● Exercise objective
Rewrite the lines below, changing "chevron" to "arrow" and keeping everything else the same. Leave the pictures out of your answer.

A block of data
::::

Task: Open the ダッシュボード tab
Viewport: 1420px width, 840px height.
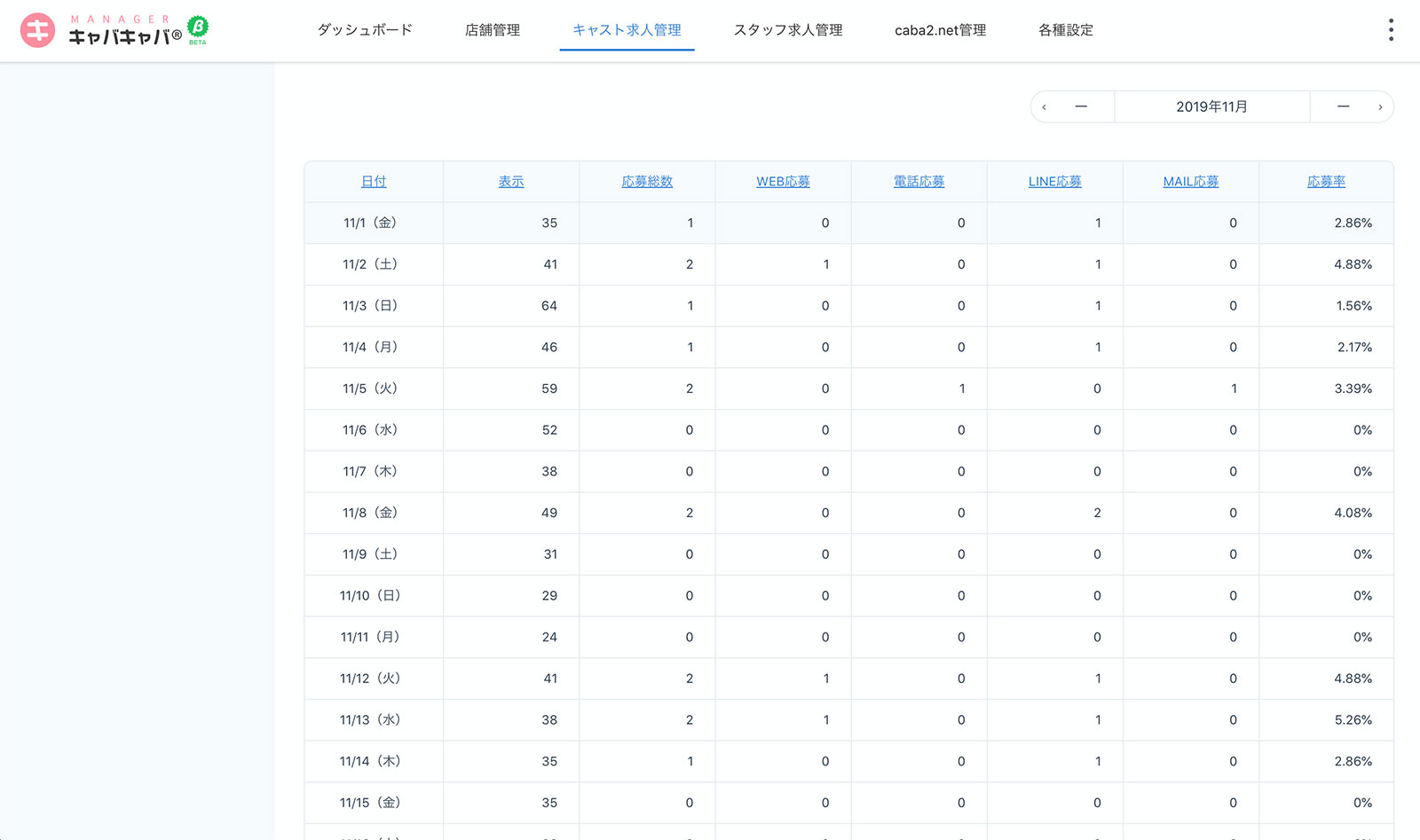Action: 365,30
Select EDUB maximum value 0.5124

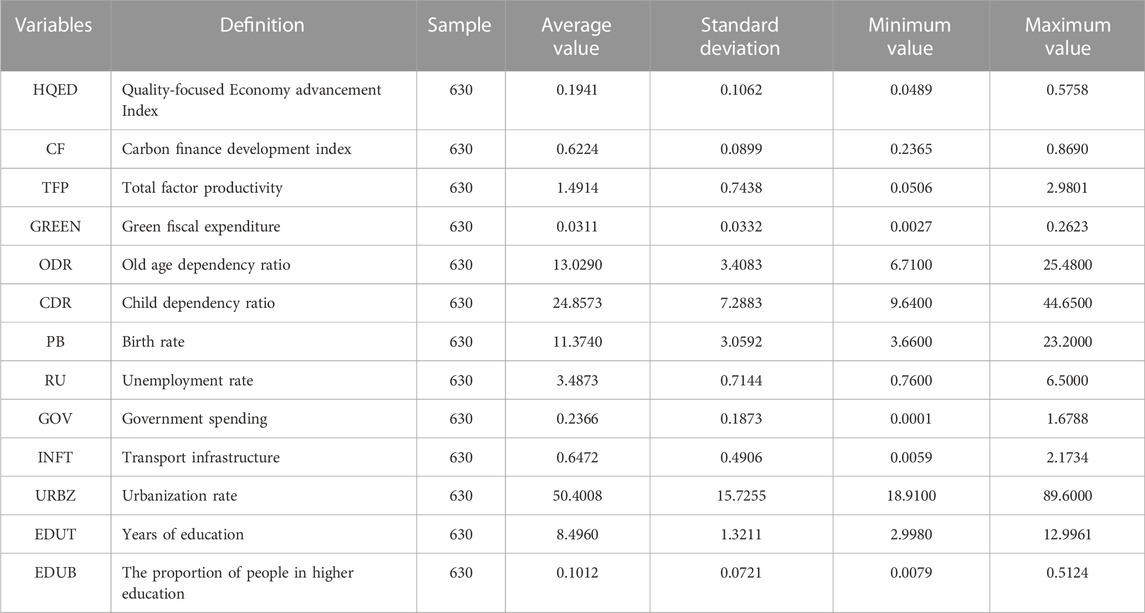1068,573

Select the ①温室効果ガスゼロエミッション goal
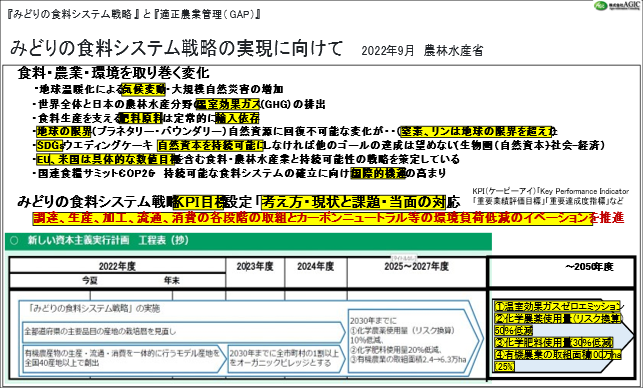pos(558,306)

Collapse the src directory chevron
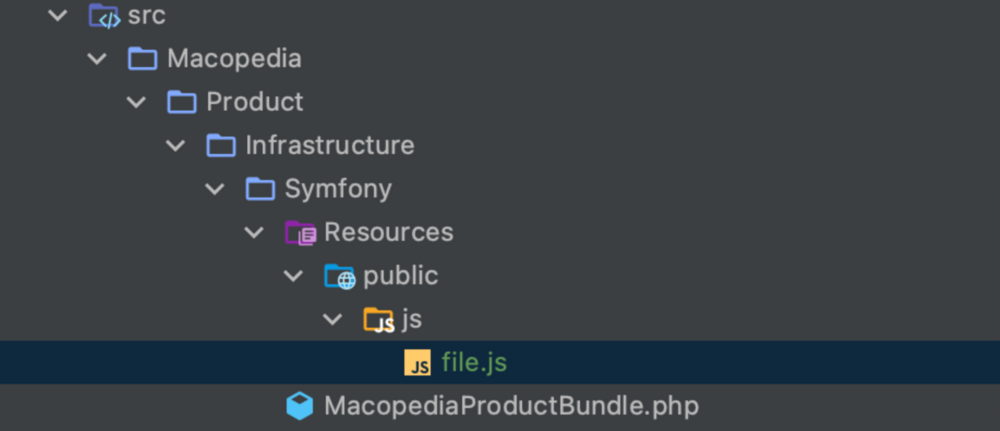(58, 16)
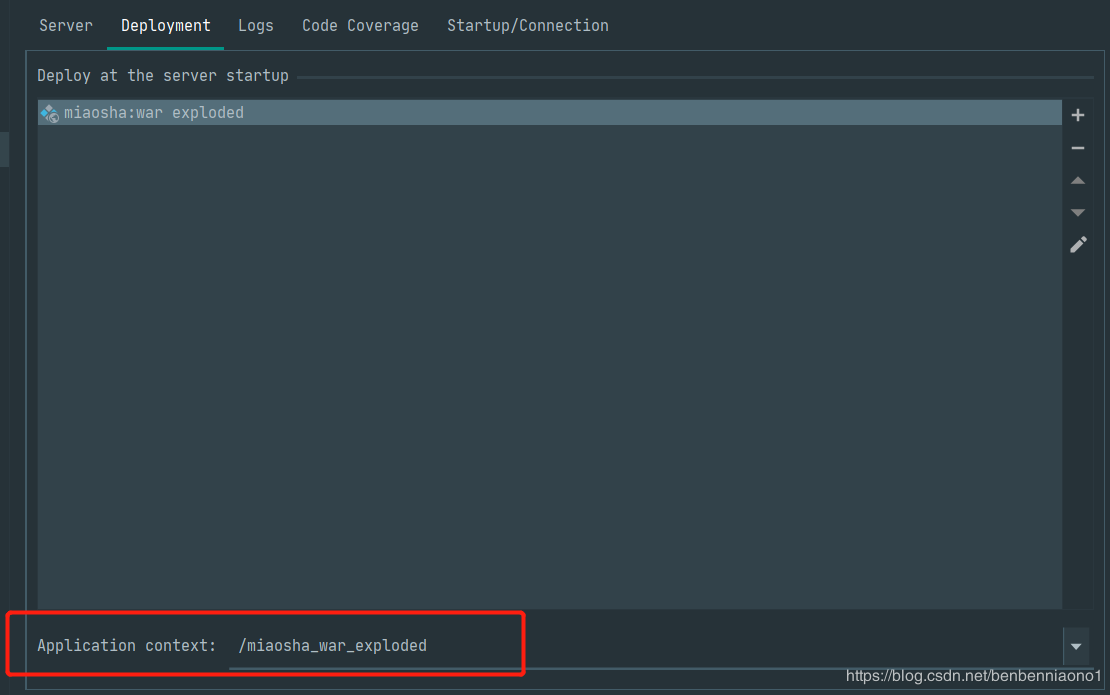This screenshot has width=1110, height=695.
Task: Go to the Code Coverage tab
Action: (360, 26)
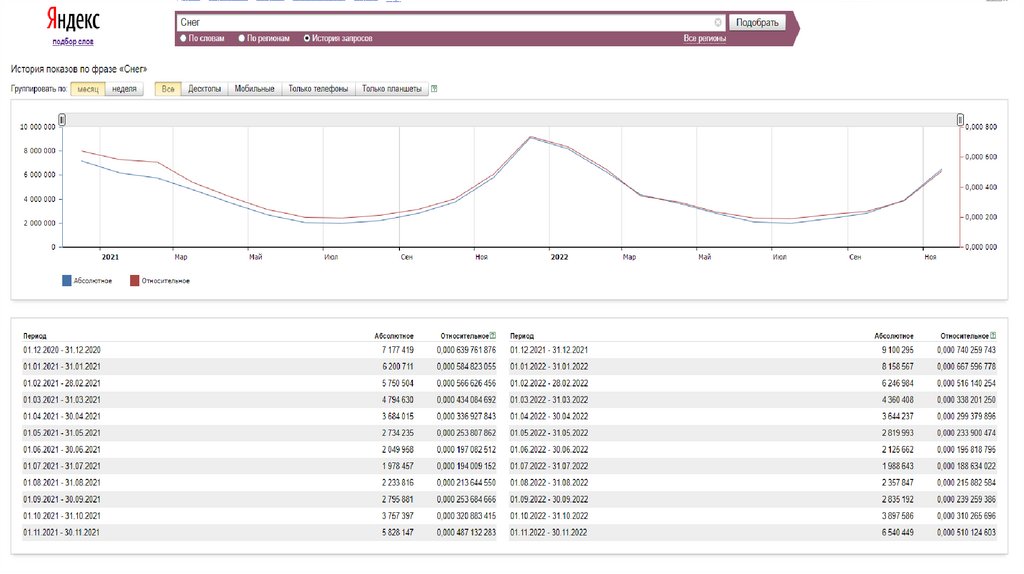Select the 'По словам' radio option
Image resolution: width=1024 pixels, height=574 pixels.
tap(183, 38)
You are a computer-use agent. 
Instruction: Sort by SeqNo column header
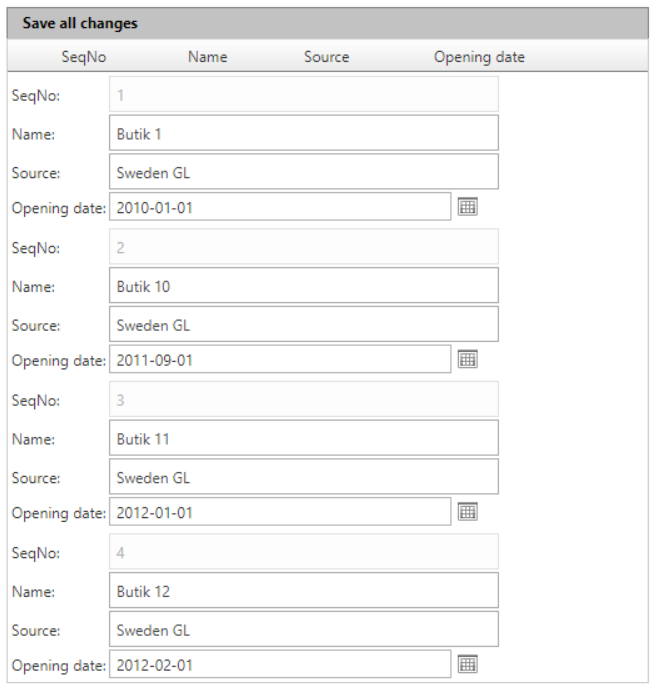pos(84,57)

::::

● Worked answer
Task: Open the ダッシュボード tab
Viewport: 1420px width, 840px height.
Action: 365,30
Select EDUB maximum value 0.5124

1068,573

Select the ①温室効果ガスゼロエミッション goal
pos(558,306)

Collapse the src directory arrow
(58, 16)
This screenshot has width=1110, height=695.
Task: Go to the Code Coverage tab
Action: (360, 26)
Select the 'По словам' radio option
Image resolution: width=1024 pixels, height=574 pixels.
tap(183, 38)
You are a computer-use agent. 
Instruction: Sort by SeqNo column header
pos(84,57)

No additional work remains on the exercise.